While Europe suffered a debt crisis and China's government is forcing an economic slowdown, the US had good economic data that "counteracted their negativity." But when the jobs report showed "no real job growth at all," the US lost its "bullish prop." And now, Cramer said, it doesn't have any more important US data to look forward to. To forge ahead, he recommended looking for two pieces of economic data coming out of Europe next week.
European Government Bond Auctions
Like US Treasurys, European countries sell bonds to finance their budgets. A few stronger countries are raising capital early this coming week, with Belgium on Monday and the Netherlands and Austria on Tuesday. Cramer said the "rubber hits the road" on Wednesday and Thursday when Spain and Portugal offer bonds.
"I don't know what prices these countries will have to pay to raise money, but I can tell you that if they have to pay through the roof for it, relative to other countries," Cramer said, "you will be glad that we have been advocating extreme caution on this show, especially on the good days here when you can take advantage of higher prices to lighten up" on your holdings.

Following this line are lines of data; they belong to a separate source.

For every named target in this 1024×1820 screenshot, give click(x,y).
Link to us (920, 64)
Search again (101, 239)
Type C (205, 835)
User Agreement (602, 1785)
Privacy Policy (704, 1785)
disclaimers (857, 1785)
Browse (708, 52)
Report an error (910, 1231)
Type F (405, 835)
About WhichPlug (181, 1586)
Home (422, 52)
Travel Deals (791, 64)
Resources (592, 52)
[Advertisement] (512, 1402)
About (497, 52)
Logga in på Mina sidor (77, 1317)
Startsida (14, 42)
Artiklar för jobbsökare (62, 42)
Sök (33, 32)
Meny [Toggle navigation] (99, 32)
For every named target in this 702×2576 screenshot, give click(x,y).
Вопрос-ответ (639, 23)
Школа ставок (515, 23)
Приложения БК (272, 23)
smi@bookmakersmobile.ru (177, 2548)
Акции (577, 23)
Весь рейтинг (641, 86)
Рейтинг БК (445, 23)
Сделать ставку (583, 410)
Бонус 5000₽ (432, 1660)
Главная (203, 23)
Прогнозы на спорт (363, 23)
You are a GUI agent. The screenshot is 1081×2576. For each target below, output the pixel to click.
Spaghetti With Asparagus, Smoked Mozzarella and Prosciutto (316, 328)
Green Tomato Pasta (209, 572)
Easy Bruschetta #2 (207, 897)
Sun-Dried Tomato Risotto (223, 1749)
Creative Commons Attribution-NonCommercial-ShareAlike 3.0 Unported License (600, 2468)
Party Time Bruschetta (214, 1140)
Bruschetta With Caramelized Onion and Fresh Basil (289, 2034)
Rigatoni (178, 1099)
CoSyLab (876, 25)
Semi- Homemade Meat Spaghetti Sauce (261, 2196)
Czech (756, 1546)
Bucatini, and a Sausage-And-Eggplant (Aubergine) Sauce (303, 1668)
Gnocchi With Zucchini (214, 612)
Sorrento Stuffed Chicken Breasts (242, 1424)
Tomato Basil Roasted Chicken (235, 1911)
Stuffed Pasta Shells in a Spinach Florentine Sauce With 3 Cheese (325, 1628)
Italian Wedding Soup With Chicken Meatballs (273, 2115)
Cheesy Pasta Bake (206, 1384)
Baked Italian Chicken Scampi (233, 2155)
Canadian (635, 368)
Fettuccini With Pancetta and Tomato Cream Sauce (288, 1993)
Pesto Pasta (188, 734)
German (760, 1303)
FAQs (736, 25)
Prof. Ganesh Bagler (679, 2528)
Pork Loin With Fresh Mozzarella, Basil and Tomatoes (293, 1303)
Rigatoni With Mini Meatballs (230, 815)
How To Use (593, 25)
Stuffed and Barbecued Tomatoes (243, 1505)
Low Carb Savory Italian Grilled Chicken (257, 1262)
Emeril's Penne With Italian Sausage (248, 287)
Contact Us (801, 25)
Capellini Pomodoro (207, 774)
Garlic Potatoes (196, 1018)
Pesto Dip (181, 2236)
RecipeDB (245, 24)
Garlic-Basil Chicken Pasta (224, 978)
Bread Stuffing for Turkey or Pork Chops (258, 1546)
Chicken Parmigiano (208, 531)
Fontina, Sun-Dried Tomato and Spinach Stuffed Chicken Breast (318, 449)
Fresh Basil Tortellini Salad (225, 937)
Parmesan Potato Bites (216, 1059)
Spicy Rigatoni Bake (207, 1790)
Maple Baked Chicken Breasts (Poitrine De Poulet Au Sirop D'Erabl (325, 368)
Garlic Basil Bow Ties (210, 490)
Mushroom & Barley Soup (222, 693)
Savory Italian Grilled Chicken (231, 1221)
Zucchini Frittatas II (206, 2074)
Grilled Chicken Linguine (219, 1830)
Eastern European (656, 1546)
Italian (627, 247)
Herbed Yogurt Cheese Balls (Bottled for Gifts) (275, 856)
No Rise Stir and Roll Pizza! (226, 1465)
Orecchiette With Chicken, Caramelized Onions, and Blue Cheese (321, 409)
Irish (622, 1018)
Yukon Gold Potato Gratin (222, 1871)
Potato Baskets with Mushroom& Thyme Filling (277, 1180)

Cramer also recommended keeping close watch over Banco Santander and Banco Bilbao . He said Santander's stock fell by nearly 10% Friday partly because of worries over its billions in Spanish bond holdings. These two banks will be an indicator as to how difficult it will be for Europe to dig itself out of this hole.
Can the Euro Hang in There?
It increasingly appears unlikely, Cramer said. Tim Collins, a highly regarded analyst on Wall Street, predicted two weeks ago that the euro would fall to 117 versus the dollar. Cramer said Collins now believes the euro will likely go lower still.
"I don't think I need to tell you anything more than a three-point fall in the euro will cast a further pall on those auctions," Cramer said.
How do you survive both these events intact? Stick with the most defensive strategy possible, Cramer said: Accidental high-yielders. And keep some cash on hand, as well as a little gold, and wait for lower, better stock prices.